Figure 12a illustrates a steady decrease in the number of discovered fuzzy high-utility itemsets in the Diabetes dataset with an increasing minimum utility threshold. Figure 12b reveals an initial slow decrease in runtime, accelerating in the latter half as the utility threshold increases, with notable performance improvement in the UPhist algorithm. Runtime drops significantly from 2.5 to about 0.8 s as the utility threshold increases from 4 to 4.5 million, surpassing the speed of F-UFH but lagging behind EFIM. As depicted in Fig. 12c, memory usage generally declines and stabilizes with utility threshold elevation, except for a minor surge in F-UFH at the maximum utility setting. Figure 12d exhibits the F-UFH experiments on the Diabetes dataset, revealing minimal time for fuzzification but high usage during the mining phase. Finally, Fig. 12e indicates constant memory usage in the mining process, yet decreasing memory consumption during fuzzification with an increasing minimum utility threshold, that ultimately stabilizes.

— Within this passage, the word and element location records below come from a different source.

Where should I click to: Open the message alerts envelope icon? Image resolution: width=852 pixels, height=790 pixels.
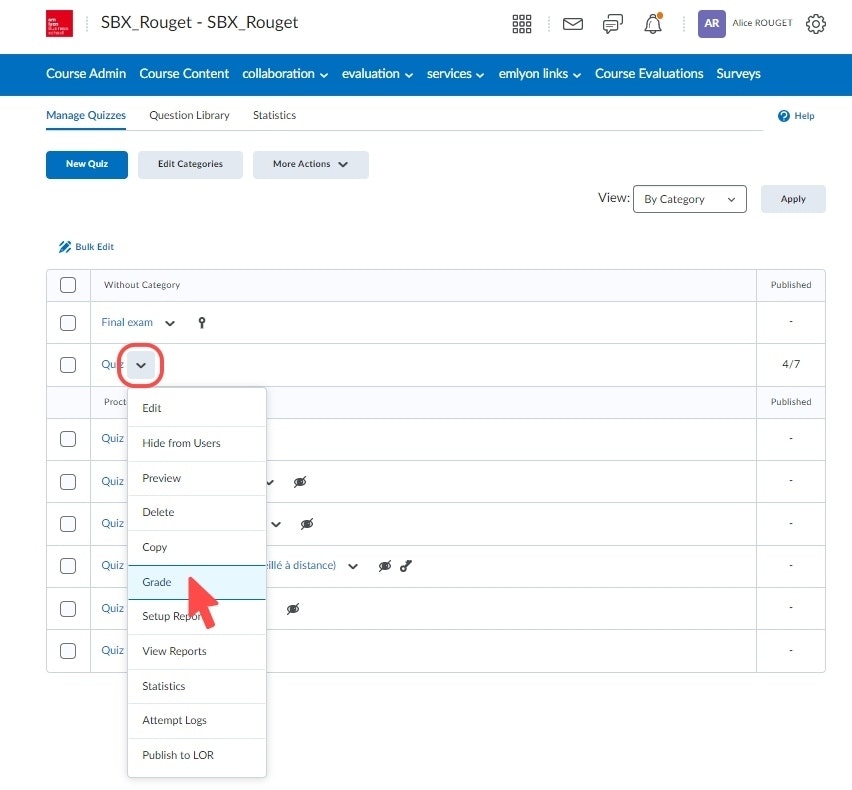click(x=573, y=24)
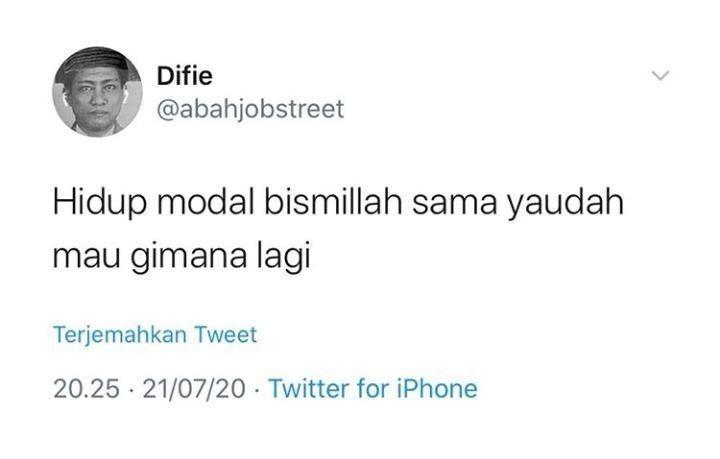The image size is (720, 459).
Task: Expand the tweet options chevron
Action: [x=660, y=76]
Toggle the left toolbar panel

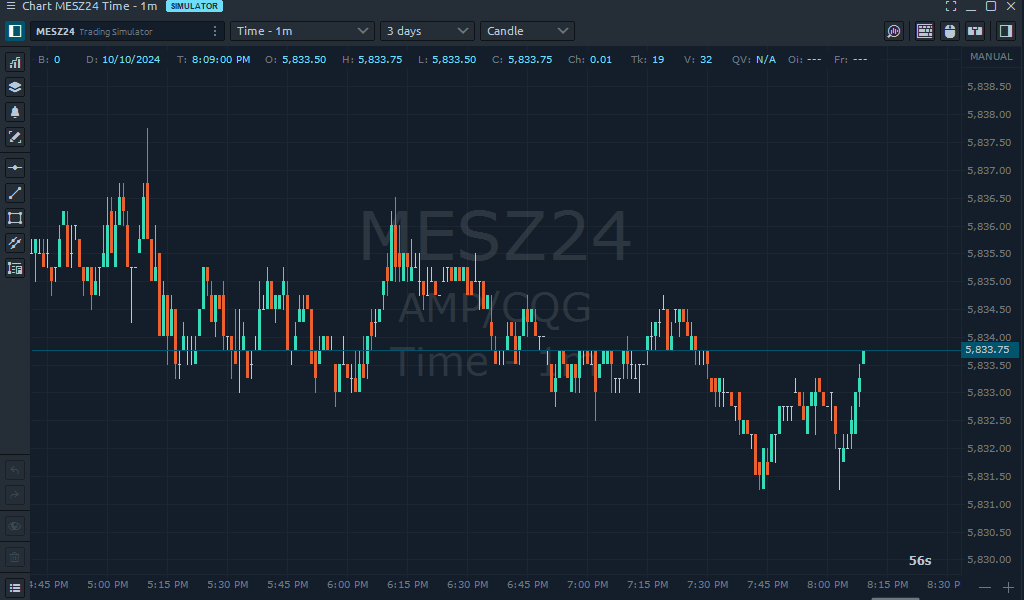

Evidently, the findings allow us to deduce definitive conclusions about temporal and spatial complexity. Reflecting on temporal complexity, an upward movement in the minimum utility threshold in the Diabetes dataset corresponds with a progressive decline in the quantity of high utility fuzzy itemsets detected. This illustrates the algorithm's enhanced pruning speed at higher utility thresholds, effectively diminishing the search space and thereby reducing temporal complexity. Notably, the UPhist algorithm demonstrates a significant time reduction from 2.5 to about 0.8 s when the utility threshold escalates from 4 to 4.5 million, signaling its high performance optimization at larger utility thresholds. Conversely, the F-UFH technique, while inferior in performance to UPhist, outperforms the EFIM algorithm at increased utility thresholds, underscoring the varying efficiency of different algorithms at different thresholds.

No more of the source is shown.